A table near of polished porphyry. _35
They seemed to wear a beauty from the eye
That looked on them—a fragrance from the touch
Whose warmth … checked their life; a light such
As sleepers wear, lulled by the voice they love, which did reprove _40
The childish pity that she felt for them,
And a … remorse that from their stem
She had divided such fair shapes … made
A feeling in the … which was a shade
Of gentle beauty on the flowers: there lay _45
All gems that make the earth’s dark bosom gay.

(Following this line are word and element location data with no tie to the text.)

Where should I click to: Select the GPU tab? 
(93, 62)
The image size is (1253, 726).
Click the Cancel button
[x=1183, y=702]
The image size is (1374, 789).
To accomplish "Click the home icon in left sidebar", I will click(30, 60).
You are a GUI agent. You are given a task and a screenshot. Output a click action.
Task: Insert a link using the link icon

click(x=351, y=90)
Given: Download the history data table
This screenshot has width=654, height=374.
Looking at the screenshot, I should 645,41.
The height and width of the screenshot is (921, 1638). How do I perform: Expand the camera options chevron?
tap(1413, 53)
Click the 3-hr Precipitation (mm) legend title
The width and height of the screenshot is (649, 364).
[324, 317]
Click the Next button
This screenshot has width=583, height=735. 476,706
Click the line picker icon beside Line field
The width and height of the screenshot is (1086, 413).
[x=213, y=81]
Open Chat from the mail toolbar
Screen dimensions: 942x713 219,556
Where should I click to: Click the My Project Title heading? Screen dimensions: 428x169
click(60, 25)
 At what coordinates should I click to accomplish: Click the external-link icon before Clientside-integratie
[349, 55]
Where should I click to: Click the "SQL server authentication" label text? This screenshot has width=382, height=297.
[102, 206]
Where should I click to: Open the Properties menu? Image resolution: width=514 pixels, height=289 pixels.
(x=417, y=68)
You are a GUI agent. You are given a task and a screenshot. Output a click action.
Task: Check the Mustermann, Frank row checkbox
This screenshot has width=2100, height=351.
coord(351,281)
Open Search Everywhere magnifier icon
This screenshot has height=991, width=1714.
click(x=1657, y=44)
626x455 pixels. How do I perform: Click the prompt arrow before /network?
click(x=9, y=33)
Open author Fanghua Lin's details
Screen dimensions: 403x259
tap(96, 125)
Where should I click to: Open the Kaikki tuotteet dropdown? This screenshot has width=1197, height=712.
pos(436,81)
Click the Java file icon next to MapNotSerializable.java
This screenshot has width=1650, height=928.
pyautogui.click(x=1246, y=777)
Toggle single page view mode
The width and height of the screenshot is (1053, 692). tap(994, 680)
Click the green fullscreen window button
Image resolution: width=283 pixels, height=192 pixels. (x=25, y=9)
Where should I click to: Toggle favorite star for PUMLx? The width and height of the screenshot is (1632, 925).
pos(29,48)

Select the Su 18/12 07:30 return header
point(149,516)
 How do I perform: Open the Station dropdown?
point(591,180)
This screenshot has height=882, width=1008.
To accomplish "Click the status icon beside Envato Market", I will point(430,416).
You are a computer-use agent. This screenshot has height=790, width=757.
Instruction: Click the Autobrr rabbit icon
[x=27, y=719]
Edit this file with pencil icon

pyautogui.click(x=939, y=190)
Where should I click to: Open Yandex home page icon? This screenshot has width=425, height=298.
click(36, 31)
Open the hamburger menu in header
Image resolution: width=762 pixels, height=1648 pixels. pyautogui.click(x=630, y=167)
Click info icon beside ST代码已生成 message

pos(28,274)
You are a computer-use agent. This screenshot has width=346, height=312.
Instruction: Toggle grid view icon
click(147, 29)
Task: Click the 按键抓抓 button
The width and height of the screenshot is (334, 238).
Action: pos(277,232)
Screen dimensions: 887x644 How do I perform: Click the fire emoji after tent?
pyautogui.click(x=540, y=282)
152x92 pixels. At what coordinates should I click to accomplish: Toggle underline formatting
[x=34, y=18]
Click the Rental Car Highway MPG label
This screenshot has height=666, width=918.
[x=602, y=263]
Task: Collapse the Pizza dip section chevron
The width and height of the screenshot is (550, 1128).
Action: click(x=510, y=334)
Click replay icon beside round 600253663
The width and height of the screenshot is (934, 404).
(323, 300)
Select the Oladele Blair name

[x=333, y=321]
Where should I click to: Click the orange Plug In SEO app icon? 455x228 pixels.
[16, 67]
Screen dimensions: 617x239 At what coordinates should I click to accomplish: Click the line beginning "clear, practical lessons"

… rods of myrtle-buds and lemon-blooms,
And that leaf tinted lightly which assumes
The livery of unremembered snow—
Violets whose eyes have drunk— _50

Fiordispina and her nurse are now
Upon the steps of the high portico,
Under the withered arm of Media
She flings her glowing arm

… step by step and stair by stair, _55
That withered woman, gray and white and brown—
More like a trunk by lichens overgrown
Than anything which once could have been human.